RadNet's positioning in the outpatient diagnostic imaging services market is crucial to understanding this public offering's potential impact. The fixed-site outpatient imaging sector is growing due to trends like the shift from inpatient to outpatient care, technological advancements and an aging population. By raising capital, RadNet may be aiming to invest in new technologies, expand its geographic footprint, or acquire smaller competitors, which could increase its market share and competitive edge.
However, the market will be observing how effectively RadNet deploys the raised capital. The company's ability to leverage these funds for profitable growth is essential for long-term value creation. Failure to do so could lead to market skepticism and stock underperformance. Additionally, the timing and size of the offering could reflect management's view of the market conditions and their stock's valuation, which could be interpreted as a positive signal if the pricing is perceived to be favorable.
From an economic perspective, RadNet's public offering is a microcosmic indicator of broader economic trends. The willingness of the market to absorb a $200 million offering reflects liquidity and investor appetite for healthcare sector investments. This sector often exhibits counter-cyclical characteristics, which means it can maintain stability even during economic downturns due to the essential nature of healthcare services.
The pricing of the offering at $44.00 per share provides insights into the perceived value of RadNet's stock and the company's capital structure optimization. The decision to raise equity, as opposed to debt financing, could be influenced by current interest rates and the company's balance sheet considerations. An equity offering, while dilutive, avoids the interest burden of debt and may be preferable if the company anticipates higher borrowing costs or if it aims to maintain a certain debt-to-equity ratio.
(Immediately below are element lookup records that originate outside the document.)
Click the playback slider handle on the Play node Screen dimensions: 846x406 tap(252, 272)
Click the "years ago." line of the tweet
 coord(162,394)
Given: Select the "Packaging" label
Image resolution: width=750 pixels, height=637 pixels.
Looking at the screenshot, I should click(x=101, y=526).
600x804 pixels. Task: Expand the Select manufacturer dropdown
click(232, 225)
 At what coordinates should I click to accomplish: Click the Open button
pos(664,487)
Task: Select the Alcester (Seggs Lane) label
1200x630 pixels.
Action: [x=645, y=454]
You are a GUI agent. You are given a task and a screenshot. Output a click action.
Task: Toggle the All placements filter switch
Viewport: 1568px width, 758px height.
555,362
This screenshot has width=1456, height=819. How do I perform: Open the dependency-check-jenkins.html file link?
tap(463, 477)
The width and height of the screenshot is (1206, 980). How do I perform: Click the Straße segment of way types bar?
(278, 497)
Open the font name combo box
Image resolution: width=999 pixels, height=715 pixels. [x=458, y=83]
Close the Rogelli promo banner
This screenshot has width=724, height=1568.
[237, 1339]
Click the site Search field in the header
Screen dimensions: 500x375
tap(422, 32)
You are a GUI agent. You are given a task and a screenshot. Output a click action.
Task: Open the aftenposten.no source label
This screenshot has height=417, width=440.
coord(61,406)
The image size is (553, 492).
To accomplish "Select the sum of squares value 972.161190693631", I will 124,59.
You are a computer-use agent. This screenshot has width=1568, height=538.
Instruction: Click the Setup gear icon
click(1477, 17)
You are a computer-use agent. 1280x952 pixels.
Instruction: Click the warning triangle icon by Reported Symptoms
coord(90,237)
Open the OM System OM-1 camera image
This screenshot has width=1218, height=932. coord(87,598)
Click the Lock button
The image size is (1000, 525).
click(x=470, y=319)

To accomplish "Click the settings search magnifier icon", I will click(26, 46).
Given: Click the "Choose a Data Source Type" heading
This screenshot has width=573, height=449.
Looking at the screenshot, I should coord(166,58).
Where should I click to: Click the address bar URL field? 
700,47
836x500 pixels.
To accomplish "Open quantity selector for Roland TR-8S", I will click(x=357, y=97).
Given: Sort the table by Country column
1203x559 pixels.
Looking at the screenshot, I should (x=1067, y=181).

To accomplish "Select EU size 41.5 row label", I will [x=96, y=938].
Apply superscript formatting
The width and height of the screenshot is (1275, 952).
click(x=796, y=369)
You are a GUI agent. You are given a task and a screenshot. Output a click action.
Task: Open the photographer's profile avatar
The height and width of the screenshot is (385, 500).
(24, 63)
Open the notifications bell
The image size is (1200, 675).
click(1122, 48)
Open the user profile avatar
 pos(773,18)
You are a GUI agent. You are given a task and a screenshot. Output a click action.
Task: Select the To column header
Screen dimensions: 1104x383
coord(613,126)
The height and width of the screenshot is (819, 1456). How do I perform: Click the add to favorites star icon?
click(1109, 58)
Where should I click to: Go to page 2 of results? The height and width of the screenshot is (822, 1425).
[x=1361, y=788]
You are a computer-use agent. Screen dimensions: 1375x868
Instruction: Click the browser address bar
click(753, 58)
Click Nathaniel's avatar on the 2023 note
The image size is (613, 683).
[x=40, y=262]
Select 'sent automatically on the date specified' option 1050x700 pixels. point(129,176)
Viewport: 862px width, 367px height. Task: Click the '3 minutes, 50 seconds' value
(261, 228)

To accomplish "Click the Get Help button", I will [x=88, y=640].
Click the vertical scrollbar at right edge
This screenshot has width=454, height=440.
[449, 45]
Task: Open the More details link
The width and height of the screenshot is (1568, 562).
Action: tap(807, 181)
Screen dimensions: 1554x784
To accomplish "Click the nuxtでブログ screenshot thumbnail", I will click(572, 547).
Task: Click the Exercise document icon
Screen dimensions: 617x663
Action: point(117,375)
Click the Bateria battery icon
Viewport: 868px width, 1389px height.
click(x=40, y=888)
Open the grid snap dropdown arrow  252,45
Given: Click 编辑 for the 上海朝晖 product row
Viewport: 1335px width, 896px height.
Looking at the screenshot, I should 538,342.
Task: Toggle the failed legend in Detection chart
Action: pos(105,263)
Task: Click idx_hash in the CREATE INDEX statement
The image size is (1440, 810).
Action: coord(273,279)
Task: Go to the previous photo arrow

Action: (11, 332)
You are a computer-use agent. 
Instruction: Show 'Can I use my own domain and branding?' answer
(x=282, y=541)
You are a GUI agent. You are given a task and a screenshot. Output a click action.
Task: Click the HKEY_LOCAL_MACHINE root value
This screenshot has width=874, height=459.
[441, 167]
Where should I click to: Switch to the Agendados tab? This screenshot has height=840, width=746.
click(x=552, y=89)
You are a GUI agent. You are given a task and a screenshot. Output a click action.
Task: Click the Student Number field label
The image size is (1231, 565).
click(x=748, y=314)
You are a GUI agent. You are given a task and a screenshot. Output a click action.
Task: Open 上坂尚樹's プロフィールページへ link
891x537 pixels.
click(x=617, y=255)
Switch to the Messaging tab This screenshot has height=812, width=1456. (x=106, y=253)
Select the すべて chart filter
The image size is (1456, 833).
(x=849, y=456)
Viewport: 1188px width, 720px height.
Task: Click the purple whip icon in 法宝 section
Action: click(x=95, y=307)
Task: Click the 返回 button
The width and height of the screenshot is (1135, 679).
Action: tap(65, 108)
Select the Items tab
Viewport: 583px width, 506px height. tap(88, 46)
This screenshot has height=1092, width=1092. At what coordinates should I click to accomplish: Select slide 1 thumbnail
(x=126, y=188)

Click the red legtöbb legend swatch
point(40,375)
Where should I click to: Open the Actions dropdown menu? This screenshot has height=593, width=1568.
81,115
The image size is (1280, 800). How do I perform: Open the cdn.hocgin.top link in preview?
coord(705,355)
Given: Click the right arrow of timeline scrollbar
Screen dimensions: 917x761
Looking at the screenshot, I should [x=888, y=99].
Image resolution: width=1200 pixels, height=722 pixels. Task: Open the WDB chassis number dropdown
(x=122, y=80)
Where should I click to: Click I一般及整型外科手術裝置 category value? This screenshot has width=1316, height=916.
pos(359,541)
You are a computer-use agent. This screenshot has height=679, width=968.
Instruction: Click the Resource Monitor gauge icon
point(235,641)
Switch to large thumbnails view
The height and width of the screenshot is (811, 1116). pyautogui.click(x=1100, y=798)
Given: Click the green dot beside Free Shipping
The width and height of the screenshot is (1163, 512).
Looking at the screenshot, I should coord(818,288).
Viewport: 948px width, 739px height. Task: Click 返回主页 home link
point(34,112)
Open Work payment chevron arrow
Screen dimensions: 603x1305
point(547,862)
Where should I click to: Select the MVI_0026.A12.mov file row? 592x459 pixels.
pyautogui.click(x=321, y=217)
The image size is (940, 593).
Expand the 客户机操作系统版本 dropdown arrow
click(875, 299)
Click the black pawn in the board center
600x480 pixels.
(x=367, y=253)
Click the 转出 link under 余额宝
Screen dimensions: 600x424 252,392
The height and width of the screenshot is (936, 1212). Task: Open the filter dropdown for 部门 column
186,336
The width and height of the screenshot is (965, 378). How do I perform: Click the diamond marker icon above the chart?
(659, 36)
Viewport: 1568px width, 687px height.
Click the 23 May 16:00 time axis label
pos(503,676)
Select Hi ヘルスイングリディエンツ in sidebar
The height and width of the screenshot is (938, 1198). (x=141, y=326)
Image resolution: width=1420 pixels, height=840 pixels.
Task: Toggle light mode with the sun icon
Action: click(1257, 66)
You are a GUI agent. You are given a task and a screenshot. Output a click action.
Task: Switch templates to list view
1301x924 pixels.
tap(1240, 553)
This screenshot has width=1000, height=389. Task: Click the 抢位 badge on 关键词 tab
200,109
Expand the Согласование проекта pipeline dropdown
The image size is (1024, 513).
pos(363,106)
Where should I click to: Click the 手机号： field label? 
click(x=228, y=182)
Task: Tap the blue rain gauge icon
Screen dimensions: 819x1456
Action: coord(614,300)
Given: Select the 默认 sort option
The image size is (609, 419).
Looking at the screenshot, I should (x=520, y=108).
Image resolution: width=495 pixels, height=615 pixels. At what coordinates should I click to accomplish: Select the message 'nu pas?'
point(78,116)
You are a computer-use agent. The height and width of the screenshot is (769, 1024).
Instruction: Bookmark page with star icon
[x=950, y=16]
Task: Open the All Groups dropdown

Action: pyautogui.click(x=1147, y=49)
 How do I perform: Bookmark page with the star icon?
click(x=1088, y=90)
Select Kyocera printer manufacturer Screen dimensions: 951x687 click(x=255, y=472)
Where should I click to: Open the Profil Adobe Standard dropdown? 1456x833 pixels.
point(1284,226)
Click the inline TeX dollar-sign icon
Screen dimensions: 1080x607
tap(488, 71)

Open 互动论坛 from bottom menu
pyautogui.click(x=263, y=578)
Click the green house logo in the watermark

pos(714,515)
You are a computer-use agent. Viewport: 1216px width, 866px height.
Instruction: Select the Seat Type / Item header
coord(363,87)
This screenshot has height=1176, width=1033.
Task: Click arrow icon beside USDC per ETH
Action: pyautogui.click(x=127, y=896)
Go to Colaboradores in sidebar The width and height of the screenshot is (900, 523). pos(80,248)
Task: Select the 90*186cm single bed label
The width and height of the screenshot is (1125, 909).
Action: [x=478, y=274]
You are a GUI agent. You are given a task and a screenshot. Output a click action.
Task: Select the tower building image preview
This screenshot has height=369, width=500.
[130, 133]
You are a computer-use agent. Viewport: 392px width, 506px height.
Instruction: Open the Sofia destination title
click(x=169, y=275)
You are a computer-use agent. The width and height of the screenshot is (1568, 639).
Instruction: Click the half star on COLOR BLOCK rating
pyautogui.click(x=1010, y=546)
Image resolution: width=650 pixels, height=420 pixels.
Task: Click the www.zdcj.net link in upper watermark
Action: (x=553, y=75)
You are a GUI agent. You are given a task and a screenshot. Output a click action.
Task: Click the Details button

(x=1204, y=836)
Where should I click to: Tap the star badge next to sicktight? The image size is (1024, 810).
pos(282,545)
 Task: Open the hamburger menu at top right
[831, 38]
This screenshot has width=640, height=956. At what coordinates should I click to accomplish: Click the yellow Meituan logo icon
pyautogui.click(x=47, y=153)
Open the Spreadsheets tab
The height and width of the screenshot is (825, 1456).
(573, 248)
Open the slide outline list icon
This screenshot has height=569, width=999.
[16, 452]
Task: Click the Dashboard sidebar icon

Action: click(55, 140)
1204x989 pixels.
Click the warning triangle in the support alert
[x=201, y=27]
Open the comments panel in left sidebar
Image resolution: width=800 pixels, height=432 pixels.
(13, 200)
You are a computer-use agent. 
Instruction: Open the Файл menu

LOS ANGELES, March 07, 2024 (GLOBE NEWSWIRE) -- RadNet, Inc. (NASDAQ: RDNT), a national leader in providing high-quality, cost-effective, fixed-site outpatient diagnostic imaging services, announced today the pricing of its underwritten public offering of 4,550,000 shares of its common stock at a price to the public of
RadNet intends to use the net proceeds from the proposed offering for general corporate purposes and future acquisitions.
Jefferies and Raymond James are acting as joint active book-running managers for the offering. Truist Securities and Barclays are also acting as joint book-running managers for the offering. RBC Capital Markets, Sidoti & Company, LLC and CJS Securities are acting as co-managers for the offering.
The securities described above are being offered by RadNet pursuant to a shelf registration statement previously filed and declared effective by the Securities and Exchange Commission (“SEC”). When available, copies of the final prospectus supplement and the accompanying prospectus relating to the offering may be obtained from: Jefferies LLC, Attention: Equity Syndicate Prospectus Department, 520 Madison Avenue, New York, NY 10022, by telephone at (877) 821-7388 or by email at prospectus_department@jefferies.com; or from Raymond James & Associates, Inc., Attention: Equity Syndicate, 880 Carillon Parkway, St. Petersburg, Florida 33716, by telephone at (800) 248-8863, or by email at prospectus@raymondjames.com. Electronic copies of the preliminary prospectus supplement and accompanying prospectus were filed with the SEC and are available on the website of the SEC at http://www.sec.gov.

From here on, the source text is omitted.